Since March 2020, the comings and goings of COVID-19 have altered the structure of our social lives. For nearly two years, people of all ages reduced their in-person activities and turned to an online world of family gatherings, end-of-year parties, and even dating. Some embraced this shift in dating culture to challenge themselves. Others met this change with angst and uncertainty but adjusted to the conditions as the pandemic progressed. Regardless, the pandemic brought forth new ideas and practices surrounding the dating world and changed how people viewed their love lives.
New and creative ways of meeting people
COVID-19 measures restricted meeting at bars, restaurants, clubs, and other social gatherings for extended periods. Ultimately, people had to rethink how they spent time with others.
“Everything was closed, so coming up with dates required a bit more creativity,” Felix Tymoshenko, U1 Management, shared in an interview with The McGill Tribune. What once was a typical dinner-then-drinks outing was reinvented into going on outdoor hikes, getting takeout from a restaurant, or participating in virtual games such as escape rooms.
Many consider the unconventionality of pandemic dates to be a good thing: It allows for change and a way to think outside the box. It’s also, arguably, a better way to get to know someone. While the typical dinner-and-drinks setting is a comfortable option for many, it’s easier to discover someone’s true personality while participating in an engaging activity. It also makes dating more appealing to those who find settings like coffee shops or bars dull and repetitive.
“There are endless possibilities of things to do, many of which I never considered before COVID-19: Hiking, biking, or even swimming,” Émilie Fortier, U1 Arts, said.
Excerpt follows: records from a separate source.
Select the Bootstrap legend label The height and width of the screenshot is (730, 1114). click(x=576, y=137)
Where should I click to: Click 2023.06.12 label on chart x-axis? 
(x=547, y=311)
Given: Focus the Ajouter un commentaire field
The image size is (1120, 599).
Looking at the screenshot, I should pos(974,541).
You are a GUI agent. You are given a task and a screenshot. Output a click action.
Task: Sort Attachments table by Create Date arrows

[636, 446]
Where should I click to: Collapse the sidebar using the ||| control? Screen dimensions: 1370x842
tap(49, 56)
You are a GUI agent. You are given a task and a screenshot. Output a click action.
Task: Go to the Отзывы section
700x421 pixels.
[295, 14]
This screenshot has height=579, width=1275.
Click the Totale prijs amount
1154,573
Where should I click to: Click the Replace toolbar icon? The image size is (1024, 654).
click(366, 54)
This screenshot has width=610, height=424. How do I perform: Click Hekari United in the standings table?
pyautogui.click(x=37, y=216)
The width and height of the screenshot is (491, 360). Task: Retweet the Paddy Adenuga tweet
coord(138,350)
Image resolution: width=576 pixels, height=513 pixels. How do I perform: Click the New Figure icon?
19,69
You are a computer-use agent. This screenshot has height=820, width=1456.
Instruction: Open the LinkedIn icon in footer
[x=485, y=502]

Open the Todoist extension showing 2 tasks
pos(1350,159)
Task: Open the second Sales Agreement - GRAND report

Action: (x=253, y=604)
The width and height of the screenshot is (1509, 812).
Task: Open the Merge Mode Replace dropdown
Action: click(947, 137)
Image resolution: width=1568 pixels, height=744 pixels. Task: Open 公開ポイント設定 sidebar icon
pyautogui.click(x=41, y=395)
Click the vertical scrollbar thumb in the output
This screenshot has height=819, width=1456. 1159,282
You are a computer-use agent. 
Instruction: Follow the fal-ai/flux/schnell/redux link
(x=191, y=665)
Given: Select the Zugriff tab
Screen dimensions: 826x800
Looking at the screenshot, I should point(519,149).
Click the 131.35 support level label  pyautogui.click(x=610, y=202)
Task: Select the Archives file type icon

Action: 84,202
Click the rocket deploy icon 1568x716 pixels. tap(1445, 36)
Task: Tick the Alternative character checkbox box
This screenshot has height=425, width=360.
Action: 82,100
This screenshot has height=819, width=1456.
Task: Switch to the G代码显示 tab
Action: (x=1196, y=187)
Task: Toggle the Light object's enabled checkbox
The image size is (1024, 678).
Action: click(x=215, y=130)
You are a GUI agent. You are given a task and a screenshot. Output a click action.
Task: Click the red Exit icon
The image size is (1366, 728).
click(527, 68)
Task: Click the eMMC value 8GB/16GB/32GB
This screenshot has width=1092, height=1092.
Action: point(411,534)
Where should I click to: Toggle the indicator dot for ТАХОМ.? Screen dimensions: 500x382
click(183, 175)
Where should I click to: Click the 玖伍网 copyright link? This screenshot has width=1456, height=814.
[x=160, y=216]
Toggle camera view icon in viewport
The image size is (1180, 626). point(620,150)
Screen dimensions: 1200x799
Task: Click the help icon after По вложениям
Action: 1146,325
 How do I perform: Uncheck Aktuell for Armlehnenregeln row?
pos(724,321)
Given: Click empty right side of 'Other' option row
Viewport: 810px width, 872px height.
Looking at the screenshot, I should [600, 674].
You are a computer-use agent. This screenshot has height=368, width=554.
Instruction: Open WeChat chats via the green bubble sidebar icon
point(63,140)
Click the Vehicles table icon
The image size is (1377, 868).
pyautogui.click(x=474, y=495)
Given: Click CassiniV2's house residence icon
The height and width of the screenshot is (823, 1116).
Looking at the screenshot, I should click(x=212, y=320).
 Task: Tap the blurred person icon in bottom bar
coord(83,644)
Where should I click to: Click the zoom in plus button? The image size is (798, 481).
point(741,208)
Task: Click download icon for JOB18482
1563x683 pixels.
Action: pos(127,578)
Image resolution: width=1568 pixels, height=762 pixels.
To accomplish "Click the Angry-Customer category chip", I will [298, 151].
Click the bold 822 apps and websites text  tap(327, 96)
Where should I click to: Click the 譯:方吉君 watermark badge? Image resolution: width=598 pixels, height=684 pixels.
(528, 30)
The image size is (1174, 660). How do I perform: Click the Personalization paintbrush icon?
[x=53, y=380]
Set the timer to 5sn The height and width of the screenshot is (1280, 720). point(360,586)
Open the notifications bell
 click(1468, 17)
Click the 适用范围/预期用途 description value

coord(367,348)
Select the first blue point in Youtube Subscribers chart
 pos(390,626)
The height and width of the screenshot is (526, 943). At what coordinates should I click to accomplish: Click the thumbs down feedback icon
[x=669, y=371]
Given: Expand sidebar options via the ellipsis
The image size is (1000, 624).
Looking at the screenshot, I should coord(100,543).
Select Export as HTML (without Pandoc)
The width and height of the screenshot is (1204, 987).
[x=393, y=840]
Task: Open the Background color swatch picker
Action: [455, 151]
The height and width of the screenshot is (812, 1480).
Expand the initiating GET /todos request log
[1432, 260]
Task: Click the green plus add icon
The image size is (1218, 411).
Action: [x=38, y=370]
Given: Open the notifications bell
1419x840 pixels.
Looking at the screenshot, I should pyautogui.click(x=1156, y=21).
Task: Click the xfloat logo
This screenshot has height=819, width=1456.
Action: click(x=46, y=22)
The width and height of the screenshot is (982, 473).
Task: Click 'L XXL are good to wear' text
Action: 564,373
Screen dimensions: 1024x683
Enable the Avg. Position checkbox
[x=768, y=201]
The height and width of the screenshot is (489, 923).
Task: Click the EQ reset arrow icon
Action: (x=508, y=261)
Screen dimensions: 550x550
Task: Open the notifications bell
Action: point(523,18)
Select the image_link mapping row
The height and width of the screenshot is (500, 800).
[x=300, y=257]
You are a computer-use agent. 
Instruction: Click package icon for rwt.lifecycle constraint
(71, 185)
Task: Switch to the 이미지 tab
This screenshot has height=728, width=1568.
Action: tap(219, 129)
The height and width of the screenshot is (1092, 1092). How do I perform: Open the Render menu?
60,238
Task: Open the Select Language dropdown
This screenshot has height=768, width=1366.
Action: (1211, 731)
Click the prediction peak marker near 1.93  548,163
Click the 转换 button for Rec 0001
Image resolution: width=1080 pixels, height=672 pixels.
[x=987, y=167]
Changing attitudes: Higher standards and clearer intentions
Dating coaches and experts have also found ways in which attitudes toward dating have shifted over the last few years: People have set higher standards when it comes to dating. For example, Hinge Director of Relationship Science, Logan Ury, has discussed how alone time spent during COVID-19 isolation allowed individuals to gain insight and clarity on different aspects of their lives. Known as the “Hard Baller” trend, people are more likely to be upfront about their dating intentions as soon as their first or second date with someone.
Meeting romantic partners: Shifting from “in person” to online
Although the pandemic sparked creativity and a better sense of self-understanding, one thing remained a challenge: Meeting people. In-person meetups were limited, which prompted many to turn to dating apps like Tinder, Bumble, or Hinge. Although they might seem like a convenient and accessible way of meeting others, criticisms abound about online dating apps. Their rise in popularity has contributed to looks being an overvalued aspect in current dating culture through the abundance of profiles to look through, almost like a game. The ease with which one can swipe left or right prompts users to dismiss potential partners with whom they might share affinities but who don’t perfectly adhere to contemporary and often Eurocentric beauty standards.
Are online dating and “in-person” dating mutually exclusive?
The dating app user experience invites further questioning of their impacts on users’ day-to-day lives. Many wonder whether staying “safe behind a screen” affects people’s ability to approach someone they find attractive in real life or contributes to negative feelings of self-worth. Does creating a perfectly curated version of one’s life on dating apps make users reluctant to meet people in real life out of fear of exposing the less appealing parts of their personality?
Apps, such as Hinge, offer “prompts”: Open-ended questions that help users enhance their profiles and attract people with similar tastes or interests. This function certainly diversifies dating profiles from their usual content type, which helps divert users’ attention from looks to personality traits. However, it remains unclear if such prompts will help counter the appearance-based focus of modern dating culture. Will online dating prevail in the post-lockdown world? Only time will tell.